Task goal: Could you copy every line in the listing below that has the word "width"?

Given data:
§ §
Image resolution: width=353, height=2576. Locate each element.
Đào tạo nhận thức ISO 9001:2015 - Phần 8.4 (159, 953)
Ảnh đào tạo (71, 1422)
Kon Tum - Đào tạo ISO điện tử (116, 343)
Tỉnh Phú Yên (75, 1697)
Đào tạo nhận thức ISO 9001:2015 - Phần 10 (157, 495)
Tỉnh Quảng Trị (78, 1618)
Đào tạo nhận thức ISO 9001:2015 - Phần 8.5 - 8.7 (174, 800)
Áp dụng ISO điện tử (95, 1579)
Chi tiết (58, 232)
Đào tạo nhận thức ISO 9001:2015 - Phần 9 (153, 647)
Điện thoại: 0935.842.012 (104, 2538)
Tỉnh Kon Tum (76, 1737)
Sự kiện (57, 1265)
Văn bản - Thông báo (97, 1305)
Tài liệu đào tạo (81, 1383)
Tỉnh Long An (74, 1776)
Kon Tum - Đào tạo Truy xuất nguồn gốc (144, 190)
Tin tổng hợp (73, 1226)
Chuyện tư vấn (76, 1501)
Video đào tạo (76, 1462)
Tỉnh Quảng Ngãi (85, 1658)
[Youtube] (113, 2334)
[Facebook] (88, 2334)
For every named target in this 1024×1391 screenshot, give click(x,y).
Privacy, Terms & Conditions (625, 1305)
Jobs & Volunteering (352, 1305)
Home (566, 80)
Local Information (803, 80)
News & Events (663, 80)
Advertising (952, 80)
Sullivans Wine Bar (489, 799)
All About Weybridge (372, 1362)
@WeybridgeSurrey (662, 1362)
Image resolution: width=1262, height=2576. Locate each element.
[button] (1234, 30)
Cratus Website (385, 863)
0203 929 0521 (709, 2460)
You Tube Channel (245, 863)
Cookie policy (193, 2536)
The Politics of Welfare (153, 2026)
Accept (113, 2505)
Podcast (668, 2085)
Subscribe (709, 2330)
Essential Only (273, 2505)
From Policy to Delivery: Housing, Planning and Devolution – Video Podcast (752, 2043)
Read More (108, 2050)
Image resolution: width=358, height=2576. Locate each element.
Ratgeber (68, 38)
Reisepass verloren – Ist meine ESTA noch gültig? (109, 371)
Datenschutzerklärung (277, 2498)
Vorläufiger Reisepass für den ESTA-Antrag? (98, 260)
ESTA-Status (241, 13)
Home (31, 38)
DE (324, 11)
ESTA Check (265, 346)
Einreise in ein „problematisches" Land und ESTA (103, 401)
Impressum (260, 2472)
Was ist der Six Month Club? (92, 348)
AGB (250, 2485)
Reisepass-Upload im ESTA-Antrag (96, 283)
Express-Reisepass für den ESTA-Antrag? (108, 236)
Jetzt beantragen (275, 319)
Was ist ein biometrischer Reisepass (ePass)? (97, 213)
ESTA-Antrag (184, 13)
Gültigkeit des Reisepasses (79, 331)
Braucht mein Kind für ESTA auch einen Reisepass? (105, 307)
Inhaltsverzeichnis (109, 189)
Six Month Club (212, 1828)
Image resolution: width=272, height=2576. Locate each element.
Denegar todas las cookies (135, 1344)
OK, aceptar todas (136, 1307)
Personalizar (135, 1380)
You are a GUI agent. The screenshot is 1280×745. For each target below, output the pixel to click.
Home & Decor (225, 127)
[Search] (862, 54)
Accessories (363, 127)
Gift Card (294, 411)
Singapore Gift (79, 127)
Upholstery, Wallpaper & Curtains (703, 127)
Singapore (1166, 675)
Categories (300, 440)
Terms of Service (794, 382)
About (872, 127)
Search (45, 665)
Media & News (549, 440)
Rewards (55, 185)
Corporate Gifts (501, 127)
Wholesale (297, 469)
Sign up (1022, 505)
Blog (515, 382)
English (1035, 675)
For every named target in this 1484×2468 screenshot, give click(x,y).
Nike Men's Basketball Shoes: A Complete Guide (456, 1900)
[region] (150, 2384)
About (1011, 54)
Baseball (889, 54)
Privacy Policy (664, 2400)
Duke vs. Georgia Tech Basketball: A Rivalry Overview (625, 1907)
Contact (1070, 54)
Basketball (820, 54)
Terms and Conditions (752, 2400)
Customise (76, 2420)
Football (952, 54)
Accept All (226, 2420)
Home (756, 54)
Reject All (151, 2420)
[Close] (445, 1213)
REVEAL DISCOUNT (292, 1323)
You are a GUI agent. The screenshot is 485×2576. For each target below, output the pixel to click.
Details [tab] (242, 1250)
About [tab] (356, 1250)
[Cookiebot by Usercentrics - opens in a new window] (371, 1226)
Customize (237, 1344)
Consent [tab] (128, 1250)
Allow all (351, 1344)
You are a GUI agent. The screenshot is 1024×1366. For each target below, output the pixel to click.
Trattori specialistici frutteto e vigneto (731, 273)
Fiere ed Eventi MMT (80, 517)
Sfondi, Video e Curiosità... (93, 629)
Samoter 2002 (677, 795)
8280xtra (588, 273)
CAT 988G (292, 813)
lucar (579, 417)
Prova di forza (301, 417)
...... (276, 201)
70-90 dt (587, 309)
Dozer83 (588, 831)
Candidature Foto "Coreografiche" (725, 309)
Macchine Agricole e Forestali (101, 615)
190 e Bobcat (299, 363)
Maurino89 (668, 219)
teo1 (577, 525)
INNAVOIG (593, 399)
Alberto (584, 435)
§ §
Solution:
Image resolution: width=353, height=2576. Locate each element.
Image resolution: width=1262, height=2576. Locate each element.
Image resolution: width=358, height=2576. Locate each element.
Image resolution: width=272, height=2576. Locate each element.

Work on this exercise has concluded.